Selfsim insisted that I use his coin flip analogy to demonstrate the problem in that logic. I used almost exactly the same methodology as LIGO. I started with 48 flips of the coin, since LIGO started with 48 total days of raw environmental data. I then "cherry picked" only 16 hand selected days of that were the "most quiet" with respect to my 'candidate signal'.

I can then compare my candidate signal of four consecutive tails that I associated with 'aliens' with my 'statistical noise" from my cherry picked subset, and I can now demonstrate that it's impossible for the "statistical noise" to be "shifted" or "sliced" or any type of manipulate to "accidentally' produce my 'candidate signal". Based on LIGO's own methodology I demonstratee with 48 flips of the coin that aliens exist and they're communicating with me though a coin flipping exercise. . :)

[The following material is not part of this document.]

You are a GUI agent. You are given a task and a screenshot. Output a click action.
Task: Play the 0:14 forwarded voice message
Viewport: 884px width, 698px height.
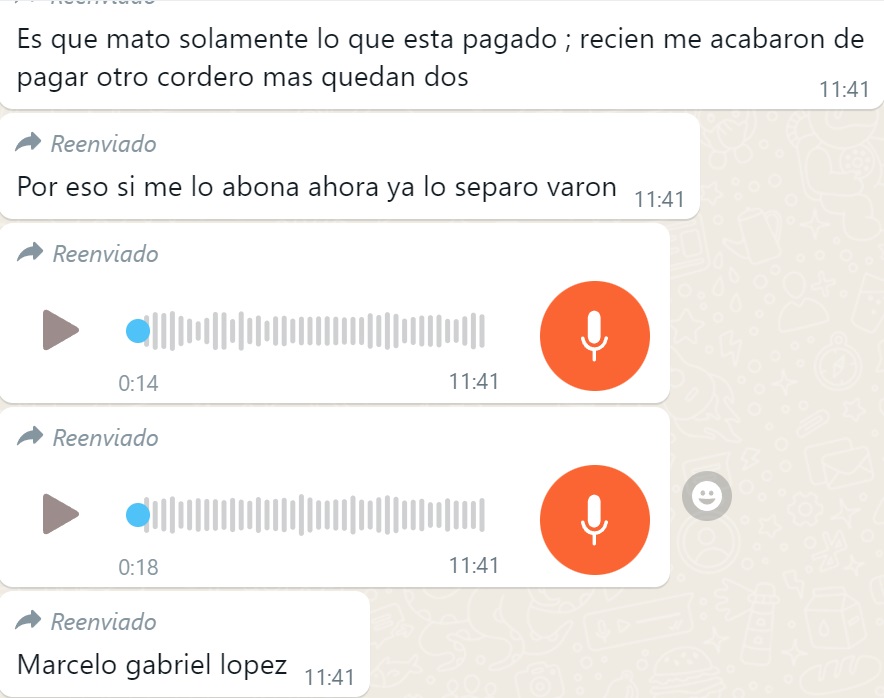click(60, 330)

If the sigma isn't related to the cause in any physical way, it's just a useless math exercise in the final analysis. LIGO started by *stripping out* the most likely environmental causes of the signal and cherry picked only the data they wished to "compare" their candidate signal to. They "eliminated" statistical (cherry picked) background influences, but they couldn't possibly eliminate *all* environmental influences that way.
Of course the sigma estimate doesn't eliminate specific transient systematic and envionmental causes of the signal (although it does indicate that the signal differs from the static noise very significantly).
In my coin flip example, my "candidate signal" of four tails is very significantly different than my "statistical noise' subset too. So what? All that demonstrates is that I did a good job "cherry picking" the right data compared to my candidate signal.
I just said it didn't and it can't and it never does here or anywhere else. The sigma figure relates to confidence that it is a real signal rather than random noise (such as photon pressure noise in the strain channel).
Ok, and like my example, all that demonstrates is that my candidate signal isn't caused by the data in my cherry picked subset of data. I didn't eliminate much of anything else however.
As I understand it the veto has been explained - it came from an uncalibrated strain channel that should have been labelled unsafe, but wasn't, and was manually labelled unsafe afterwards.
Nobody outside of LIGO even knows why that veto was added or what specific type of "environmental' influence is was trying to detect. We don't know why it rejected this exact signal with a 'high confidence' figure. We don't know what the term 'safe" even means in any quantified way. Maybe it did 'safely' remove the exact environmental factor that LIGO was originally trying to filtered out with this veto. Why specifically was that veto even added in the first place? What was it designed to do?
As for how environmental and systematic causes of the signal were eliminated, there are entire papers written on that.
That only brings us right back to their blatant confirmation bias problem. They eliminated *non-celestial* claims based uponi a *lack* of external corroboration in external hardware. They then blatantly *failed* to put their own celestial claims through that very same process of elimination. They simply rigged the system in their favor.
THE SIGMA DOES NOT RELATE TO CAUSE.
Then they only ever "discovered" an unknown "chirp" signal from an unknown cause, they didn't "discover gravitational waves"!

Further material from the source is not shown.